The Cures Act, passed by Congress in 2016, directs ONC to implement a standardized process for the public to report claims of potential information blocking, and gives the HHS Office of Inspector General (OIG) the responsibility of investigating any claim of potential information blocking. Once received, ONC will confirm receipt with the submitter and the report is automatically assigned a tracking number (e.g. IB-XXX). Depending on the facts and details included in the complaint, ONC may contact the submitter for additional information.
ONC has authority to review claims of potential information blocking against health IT developers of certified health IT that may constitute a non-conformity under the ONC Health IT Certification Program. Separately, OIG has authority to investigate claims of potential information blocking across all types of actors: health care providers, health information networks and health information exchanges, and health IT developers of certified health IT. Therefore, upon receiving a claim of potential information blocking, ONC shares the claim with OIG. ONC makes every effort to share these claims of information blocking within two business days of receipt. To contact OIG about a claim of potential information blocking, please use the OIG Hotline via the web at https://oig.hhs.gov/fraud/report-fraud/index.asp or by phone at 1-800-HHS-TIPS (1-800-447-8477). Please note that the OIG Hotline will not be able to respond to any inquiries about action taken in response to a complaint. For more information, please see OIG’s Hotline website: https://oig.hhs.gov/fraud/report-fraud/before-you-submit/.
For more information about applicability dates and enforcement dates for the information blocking regulations, please review the question(s) under the “Enforcement” heading.
Yes.
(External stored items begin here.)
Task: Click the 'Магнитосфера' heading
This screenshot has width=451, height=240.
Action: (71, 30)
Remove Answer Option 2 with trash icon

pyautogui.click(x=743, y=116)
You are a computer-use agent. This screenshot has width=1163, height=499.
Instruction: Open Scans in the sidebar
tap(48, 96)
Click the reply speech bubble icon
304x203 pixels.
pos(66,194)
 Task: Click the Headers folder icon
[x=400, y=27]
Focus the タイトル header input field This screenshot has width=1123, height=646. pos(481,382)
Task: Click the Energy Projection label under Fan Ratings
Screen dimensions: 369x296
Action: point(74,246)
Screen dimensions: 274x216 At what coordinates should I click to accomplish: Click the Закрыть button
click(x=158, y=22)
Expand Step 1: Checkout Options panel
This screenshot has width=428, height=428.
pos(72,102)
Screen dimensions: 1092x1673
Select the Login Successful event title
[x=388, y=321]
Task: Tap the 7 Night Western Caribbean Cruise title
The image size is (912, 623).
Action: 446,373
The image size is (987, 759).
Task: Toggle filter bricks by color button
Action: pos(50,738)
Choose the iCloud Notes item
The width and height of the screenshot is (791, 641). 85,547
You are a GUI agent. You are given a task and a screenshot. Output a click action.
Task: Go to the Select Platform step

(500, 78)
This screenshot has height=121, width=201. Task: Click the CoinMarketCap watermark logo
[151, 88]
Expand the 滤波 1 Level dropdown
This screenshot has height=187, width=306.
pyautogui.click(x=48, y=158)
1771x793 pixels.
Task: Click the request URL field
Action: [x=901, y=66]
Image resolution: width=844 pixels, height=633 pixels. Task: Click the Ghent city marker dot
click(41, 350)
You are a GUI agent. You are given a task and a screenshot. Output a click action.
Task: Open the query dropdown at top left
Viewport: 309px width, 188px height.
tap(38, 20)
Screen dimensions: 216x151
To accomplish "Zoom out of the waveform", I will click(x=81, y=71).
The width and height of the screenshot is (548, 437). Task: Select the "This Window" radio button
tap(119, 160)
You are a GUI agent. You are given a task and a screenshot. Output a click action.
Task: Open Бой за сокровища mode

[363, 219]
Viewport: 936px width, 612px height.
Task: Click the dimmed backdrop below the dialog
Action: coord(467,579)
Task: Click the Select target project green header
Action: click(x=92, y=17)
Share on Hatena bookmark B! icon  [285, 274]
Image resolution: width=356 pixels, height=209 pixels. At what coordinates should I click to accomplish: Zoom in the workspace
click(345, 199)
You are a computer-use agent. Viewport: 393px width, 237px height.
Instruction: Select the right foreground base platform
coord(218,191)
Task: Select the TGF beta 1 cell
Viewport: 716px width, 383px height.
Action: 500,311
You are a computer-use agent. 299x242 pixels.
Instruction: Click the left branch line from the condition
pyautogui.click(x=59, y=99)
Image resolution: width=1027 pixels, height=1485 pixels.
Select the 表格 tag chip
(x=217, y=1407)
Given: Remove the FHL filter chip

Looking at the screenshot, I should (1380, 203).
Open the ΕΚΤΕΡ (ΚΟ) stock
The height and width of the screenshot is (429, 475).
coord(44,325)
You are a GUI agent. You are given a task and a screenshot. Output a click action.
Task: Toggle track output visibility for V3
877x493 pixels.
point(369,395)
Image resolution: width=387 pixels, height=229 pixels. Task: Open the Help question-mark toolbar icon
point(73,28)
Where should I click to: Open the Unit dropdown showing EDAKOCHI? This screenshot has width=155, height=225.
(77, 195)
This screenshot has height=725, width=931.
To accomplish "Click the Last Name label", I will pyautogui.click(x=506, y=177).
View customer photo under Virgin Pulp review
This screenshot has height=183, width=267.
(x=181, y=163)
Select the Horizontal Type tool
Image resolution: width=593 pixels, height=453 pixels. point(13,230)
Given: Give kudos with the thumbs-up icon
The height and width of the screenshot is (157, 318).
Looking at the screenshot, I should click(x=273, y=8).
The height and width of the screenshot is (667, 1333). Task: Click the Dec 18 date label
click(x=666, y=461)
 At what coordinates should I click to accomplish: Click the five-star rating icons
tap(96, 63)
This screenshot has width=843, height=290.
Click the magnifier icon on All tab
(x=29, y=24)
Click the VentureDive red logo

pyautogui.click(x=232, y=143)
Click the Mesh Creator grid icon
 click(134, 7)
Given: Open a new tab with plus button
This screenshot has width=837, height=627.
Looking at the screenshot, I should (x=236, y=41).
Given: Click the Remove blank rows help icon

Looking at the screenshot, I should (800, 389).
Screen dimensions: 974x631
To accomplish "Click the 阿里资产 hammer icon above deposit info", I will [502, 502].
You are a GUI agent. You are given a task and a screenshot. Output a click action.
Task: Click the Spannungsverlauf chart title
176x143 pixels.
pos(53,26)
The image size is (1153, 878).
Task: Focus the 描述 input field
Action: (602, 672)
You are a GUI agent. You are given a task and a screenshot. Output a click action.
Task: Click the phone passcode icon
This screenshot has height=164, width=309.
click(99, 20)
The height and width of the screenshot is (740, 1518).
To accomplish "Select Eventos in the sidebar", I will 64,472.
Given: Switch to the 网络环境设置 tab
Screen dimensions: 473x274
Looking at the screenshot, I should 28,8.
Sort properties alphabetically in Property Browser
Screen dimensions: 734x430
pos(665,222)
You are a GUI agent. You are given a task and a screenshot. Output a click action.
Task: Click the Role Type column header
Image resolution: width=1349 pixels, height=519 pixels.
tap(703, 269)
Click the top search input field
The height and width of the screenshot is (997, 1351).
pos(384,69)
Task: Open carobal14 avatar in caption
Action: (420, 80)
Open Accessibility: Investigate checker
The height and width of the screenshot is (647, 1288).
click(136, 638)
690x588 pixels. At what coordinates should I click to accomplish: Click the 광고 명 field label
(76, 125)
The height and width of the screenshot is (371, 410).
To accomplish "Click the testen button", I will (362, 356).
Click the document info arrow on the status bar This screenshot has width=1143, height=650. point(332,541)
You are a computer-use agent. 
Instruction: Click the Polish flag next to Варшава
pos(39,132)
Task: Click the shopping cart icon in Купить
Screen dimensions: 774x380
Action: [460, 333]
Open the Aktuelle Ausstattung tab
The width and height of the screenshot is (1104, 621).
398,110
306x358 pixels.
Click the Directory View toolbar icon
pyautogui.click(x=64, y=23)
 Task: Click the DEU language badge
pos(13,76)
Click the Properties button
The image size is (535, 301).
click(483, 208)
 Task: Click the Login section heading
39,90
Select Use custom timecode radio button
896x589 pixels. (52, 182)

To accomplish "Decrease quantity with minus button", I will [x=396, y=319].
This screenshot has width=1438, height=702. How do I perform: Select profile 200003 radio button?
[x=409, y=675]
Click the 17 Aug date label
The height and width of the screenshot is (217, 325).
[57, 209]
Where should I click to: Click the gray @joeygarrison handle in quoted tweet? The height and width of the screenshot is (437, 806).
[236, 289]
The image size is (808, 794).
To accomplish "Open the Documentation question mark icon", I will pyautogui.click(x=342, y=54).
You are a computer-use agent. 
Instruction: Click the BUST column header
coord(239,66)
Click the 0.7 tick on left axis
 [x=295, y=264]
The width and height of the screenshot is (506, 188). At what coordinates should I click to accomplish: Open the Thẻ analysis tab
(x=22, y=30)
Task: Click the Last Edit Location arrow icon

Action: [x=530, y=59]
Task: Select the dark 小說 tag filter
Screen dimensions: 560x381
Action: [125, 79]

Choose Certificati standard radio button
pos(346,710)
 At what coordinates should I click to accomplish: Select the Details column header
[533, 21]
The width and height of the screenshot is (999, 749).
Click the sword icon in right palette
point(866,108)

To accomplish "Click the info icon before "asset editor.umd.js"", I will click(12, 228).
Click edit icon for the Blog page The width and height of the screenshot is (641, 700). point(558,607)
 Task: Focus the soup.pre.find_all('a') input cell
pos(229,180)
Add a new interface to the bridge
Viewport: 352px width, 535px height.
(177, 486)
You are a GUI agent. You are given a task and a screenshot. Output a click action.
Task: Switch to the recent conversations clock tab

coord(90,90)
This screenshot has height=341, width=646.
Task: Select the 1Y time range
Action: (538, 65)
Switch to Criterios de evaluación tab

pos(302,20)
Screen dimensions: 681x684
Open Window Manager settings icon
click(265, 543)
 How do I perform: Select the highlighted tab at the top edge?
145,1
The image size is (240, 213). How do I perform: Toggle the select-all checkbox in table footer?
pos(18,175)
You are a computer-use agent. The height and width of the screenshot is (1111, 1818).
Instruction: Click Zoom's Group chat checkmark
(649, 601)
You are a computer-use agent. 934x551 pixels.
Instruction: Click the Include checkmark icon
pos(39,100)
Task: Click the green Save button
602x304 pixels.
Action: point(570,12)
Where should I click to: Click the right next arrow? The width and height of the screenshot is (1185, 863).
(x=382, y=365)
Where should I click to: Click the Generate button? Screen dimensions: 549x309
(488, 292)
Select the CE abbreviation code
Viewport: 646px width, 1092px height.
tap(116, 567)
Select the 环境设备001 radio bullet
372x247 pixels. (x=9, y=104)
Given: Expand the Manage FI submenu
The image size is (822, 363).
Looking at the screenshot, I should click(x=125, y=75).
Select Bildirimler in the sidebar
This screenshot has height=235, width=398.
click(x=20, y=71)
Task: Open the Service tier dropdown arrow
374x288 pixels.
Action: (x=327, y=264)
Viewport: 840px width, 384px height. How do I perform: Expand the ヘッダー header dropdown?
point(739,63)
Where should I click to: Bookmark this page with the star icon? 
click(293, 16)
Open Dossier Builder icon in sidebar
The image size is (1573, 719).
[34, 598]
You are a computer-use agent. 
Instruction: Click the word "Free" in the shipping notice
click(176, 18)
Anyone who chooses to report their concerns through the Information Blocking Portal can choose to do so anonymously.
However, if you do submit an anonymous report, we will not be able to contact you, and you will not be able to revisit your report, to add information or clarify your concern. Therefore, it is important to ensure you include all the information that you want us to have about your concern.
In addition, as specified in the 21st Century Cures Act, please note that any information received by ONC in connection with a claim or suggestion of possible information blocking and that could reasonably be expected to facilitate identification of the source of the information would fall under protections in section 3022(d)(2) of the Public Health Service Act. These protections limit the public disclosure of the source of the information.